Passage for review
━━━━━━━━━━━━━━━━━━━━
Ammonium sulfamate (or ammonium sulphamate) is a white crystalline solid, readily soluble in water. It is commonly used as a broad spectrum herbicide, with additional uses as a compost accelerator, flame retardant and in industrial processes.

==Manufacture and distribution==
It is a salt formed from ammonia and sulfamic acid.

Ammonium sulfamate is distributed under the following tradenames, which are principally herbicidal product names: Amicide, Amidosulfate, Ammate, Amcide, Ammate X-NI, AMS, Fyran 206k, Ikurin, Sulfamate, AMS and Root-Out.

==Uses==

===Herbicide===
Ammonium sulfamate is considered to be particularly useful in controlling tough woody weeds, tree stumps and brambles.

Ammonium sulfamate has been successfully used in several major UK projects by organisations like the British Trust for Conservation Volunteers, English Heritage, the National Trust, and various railway, canal and waterways authorities.

Several years ago the Henry Doubleday Research Association (HDRA) (known as Garden Organic), published an article on ammonium sulfamate after a successful set of herbicide trials. Though not approved for use by organic growers it does provide an option when alternatives have failed.

The following problem weeds / plants can be controlled:
Japanese Knotweed (Reynoutria japonica, syn. Fallopia japonica),
Marestail / Horsetail (Equisetum),
Ground-elder (Aegopodium podagraria),
Rhododendron ponticum,
Brambles,
Brushwood,
Ivy (Hedera species),
Senecio/Ragwort,
Honey fungus (Armillaria), and
felled tree stumps and most other tough woody specimens.

===Compost accelerator===
Ammonium sulfamate is used as a composting accelerator in horticultural settings. It is especially effective in breaking down the tougher and woodier weeds put onto the compost heap.

===Flame retardant===
Ammonium sulfamate (like other ammonium salts, e.g. ammonium dihydrogen phosphate, ammonium sulfate) is a useful flame retardant. These salt based flame retardants offer advantages over other metal/mineral-based flame retardants in that they are water processable. Their relatively low decomposition temperature makes them suitable for flame retarding cellulose based materials (paper/wood). Ammonium sulfamate (like ammonium dihydrogen phosphate) is sometimes used in conjunction with magnesium sulfate or ammonium sulfate (in ratios of approximately 2:1) for enhanced flame retardant properties.
━━━━━━━━━━━━━━━━━━━━
Data under study
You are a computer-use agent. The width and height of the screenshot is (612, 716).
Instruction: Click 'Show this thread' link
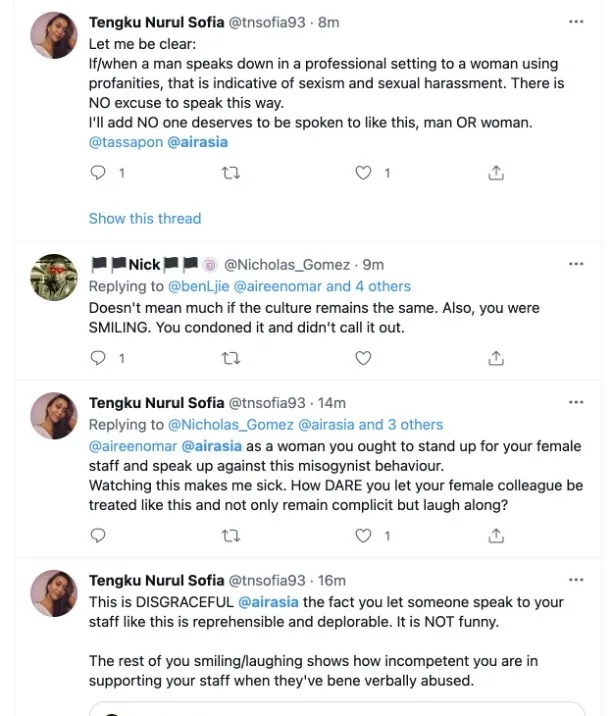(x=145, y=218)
━━━━━━━━━━━━━━━━━━━━
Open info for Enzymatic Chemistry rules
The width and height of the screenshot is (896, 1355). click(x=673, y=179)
━━━━━━━━━━━━━━━━━━━━
Tasks
1 > Answer these questions from the passage on ammonium sulfamate:
(a) What two substances form the salt ammonium sulfamate?
(b) Which organization published an article on ammonium sulfamate after a successful set of herbicide trials?
(c) In roughly what ratio is ammonium sulfamate sometimes combined with magnesium sulfate or ammonium sulfate for enhanced flame retardant properties?
2 > Could you carry on the passage on ammonium sulfamate from the point where it stops?
The records have no connection to the passage on ammonium sulfamate.

Expected results
1 >
(a) Ammonia and sulfamic acid.
(b) The Henry Doubleday Research Association (HDRA), known as Garden Organic.
(c) Approximately 2:1.

2 >
===Other uses===
Within industry ammonium sulfamate is used as a flame retardant, a plasticiser and in electro-plating. Within the laboratory it is used as a reagent.

==Safety==
Ammonium sulfamate is considered to be only slightly toxic to humans and other animals, making it appropriate for amateur home garden, professional and forestry uses. It is generally accepted to be safe for use on plots of land that will be used for growing fruit and vegetables intended for consumption.

It corrodes brass, copper, and iron. Its contact with eyes or skin can be harmful unless it is quickly washed off.

In the United States, the Occupational Safety and Health Administration has set a permissible exposure limit at 15 mg/m^{3} over an eight-hour time-weighted average, while the National Institute for Occupational Safety and Health recommends exposures no greater than 10 mg/m^{3} over an eight-hour time-weighted average. These occupational exposure limits are protective values, given the IDLH concentration is set at 1500 mg/m^{3}.

It is also considered to be environmentally friendly due to its degradation to non-harmful residues.

===European Union licensing===
The pesticides review by the European Union led to herbicides containing ammonium sulfamate becoming unlicensed, and therefore effectively banned, from 2008.

Its availability and use as a compost accelerator is unaffected by the EU's pesticide legislation.